Grâce à l'entremise de la Banque Internationale de Luxembourg j'ai fait la connaissance d'une banquière, charmante et cultivée, peut-être membre de l'ancienne aristocratie des samouraïs - j'ai oublié de lui demander - , qui m'a reçu dans un des clubs les plus chics de Tokyo et qui m'a introduit auprès de la famille Kito, propriétaire du plus grand groupe japonais de la manutention (du palan à chaîne jusqu'à la grue portuaire, avec filiale aux Etats-Unis). J'ai rencontré toute la famille, le grand-père, le père et les deux fils, des gens ouverts et fiers de leur entreprise, une véritable Demag japonaise. J'ai rencontré d'autres firmes, moyennes, familiales aussi, telles que les fabricants de grues mobiles Kato et Tadano. J'ai circulé dans Tokyo pour visiter d'autres entreprises encore et connu le fameux problème de l'absence de noms de rues. Je me suis rendu à nouveau à Osaka, toujours avec le fameux Shinkasen, vu Kobe encore mal remis du fameux tremblement de terre, et visité avec un représentant de l'Ambassade de Belgique, d'autres entreprises, fabricants d'échafaudages, complètement perdues dans la campagne. De retour à Tokyo, j'ai encore eu l'idée de rendre visite à Saint-Gobain-Verre, pensant qu'ils pourraient peut-être m'indiquer des entreprises spécialisées dans les revêtements de façades en verre et aluminium, ce que l'on appelle des murs-rideaux, et qui pourraient avoir besoin de nos matériels pour leur montage, de ces fameux murs-rideaux. Et puis dans la salle de réunion de Saint-Gobain, je vois sur les murs des panneaux qui représentent leurs plus prestigieuses références dans le monde, et tout à coup j'en vois une, et mon coeur de Conseiller du Commerce Extérieur de la France se met à battre plus vite, je vois une image célèbre qui se trouvait dans nos livres d'histoire, et la légende apposée au bas du panneau:
Galerie des Glaces, Château de Versailles, France
Client: Louis XIV, le Roi Soleil

Mais j'avais fait toutes ces visites pour rien.

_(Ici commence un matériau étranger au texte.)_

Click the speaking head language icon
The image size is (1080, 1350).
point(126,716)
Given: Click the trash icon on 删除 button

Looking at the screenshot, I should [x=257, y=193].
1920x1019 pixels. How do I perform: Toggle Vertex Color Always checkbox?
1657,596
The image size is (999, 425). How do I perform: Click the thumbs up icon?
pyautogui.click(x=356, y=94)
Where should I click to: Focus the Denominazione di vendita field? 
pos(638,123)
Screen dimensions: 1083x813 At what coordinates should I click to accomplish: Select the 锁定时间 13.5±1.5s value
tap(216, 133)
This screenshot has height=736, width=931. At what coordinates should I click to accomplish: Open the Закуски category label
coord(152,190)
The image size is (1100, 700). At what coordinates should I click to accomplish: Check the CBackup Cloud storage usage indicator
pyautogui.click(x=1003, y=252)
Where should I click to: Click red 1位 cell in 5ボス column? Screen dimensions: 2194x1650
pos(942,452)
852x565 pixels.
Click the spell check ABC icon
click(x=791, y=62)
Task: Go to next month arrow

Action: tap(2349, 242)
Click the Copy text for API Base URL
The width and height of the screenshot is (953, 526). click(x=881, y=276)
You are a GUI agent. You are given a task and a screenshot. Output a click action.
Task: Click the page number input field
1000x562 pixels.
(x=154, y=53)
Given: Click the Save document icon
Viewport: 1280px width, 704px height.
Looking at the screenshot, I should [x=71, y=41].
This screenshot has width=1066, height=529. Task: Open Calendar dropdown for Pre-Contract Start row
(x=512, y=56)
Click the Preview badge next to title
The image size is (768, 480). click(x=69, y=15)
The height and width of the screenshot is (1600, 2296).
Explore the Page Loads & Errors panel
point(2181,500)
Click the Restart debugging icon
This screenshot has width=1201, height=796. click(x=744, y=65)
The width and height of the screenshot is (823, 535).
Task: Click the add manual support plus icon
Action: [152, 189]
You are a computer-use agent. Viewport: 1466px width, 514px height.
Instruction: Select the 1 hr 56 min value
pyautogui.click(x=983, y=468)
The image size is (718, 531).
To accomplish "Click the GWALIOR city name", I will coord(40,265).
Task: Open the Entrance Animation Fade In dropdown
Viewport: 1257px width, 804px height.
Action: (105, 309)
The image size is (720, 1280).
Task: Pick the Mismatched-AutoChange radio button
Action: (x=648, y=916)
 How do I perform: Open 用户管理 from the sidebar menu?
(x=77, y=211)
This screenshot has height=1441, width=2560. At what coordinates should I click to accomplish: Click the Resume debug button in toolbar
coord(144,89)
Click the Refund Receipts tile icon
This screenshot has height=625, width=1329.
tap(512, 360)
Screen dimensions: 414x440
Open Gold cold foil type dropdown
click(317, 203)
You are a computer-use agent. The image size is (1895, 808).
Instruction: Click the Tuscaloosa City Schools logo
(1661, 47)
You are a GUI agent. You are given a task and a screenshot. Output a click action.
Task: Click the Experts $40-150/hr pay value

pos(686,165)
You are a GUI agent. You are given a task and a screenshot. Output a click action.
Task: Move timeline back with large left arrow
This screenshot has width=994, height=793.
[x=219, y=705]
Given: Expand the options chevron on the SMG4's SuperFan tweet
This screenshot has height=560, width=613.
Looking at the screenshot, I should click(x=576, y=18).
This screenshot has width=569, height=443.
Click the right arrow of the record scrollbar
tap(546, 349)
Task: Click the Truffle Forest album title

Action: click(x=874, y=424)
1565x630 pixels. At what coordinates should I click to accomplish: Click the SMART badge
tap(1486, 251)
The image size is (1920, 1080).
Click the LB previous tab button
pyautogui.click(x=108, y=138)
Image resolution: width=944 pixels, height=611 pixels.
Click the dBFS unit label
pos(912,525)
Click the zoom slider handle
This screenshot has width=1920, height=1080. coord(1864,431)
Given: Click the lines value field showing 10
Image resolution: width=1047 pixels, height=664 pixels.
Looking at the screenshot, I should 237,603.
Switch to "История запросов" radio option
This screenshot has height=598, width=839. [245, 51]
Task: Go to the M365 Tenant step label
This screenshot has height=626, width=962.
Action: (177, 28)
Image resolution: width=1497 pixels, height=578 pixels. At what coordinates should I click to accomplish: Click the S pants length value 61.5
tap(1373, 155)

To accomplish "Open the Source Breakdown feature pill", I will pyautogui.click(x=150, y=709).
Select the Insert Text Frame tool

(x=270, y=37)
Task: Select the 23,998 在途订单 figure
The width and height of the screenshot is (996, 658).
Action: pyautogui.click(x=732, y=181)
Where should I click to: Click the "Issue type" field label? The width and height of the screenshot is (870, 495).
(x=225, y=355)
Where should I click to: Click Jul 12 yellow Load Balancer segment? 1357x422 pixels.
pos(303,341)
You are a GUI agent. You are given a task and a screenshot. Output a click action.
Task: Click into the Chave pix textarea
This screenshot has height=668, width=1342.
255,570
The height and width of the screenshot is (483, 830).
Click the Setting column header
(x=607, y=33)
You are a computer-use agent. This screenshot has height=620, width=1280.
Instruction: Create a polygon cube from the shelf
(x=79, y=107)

L'inquiétude diffuse avait rendu tout le monde frileux. Personne n'était prêt à prendre une décision. Il était urgent d'attendre. Alors je suis rentré et j'ai abandonné, préférant concentrer nos efforts sur le marché chinois. J'avais compris qu'il aurait fallu encore beaucoup de patience, de force de conviction, de temps et de voyages pour réussir dans ce pays. Il me semblait que pour nous la Chine était plus facile, plus prometteuse, et les Chinois plus faciles à convaincre, et que, surtout, ils étaient capables de décider plus vite.

(1993)

PS: Pourtant, dix ans plus tard, j'apprends que mon ancien groupe a réussi à trouver un importateur et réalise avec le Japon un chiffre d'affaires pas négligeable du tout. Et que le produit qui marche le mieux, c'est un produit que nous importons de Chine et que nous revendons sous notre emballage et notre marque à leurs voisins nippons. Au fond, nous les Européens, on n'est pas si mauvais que cela!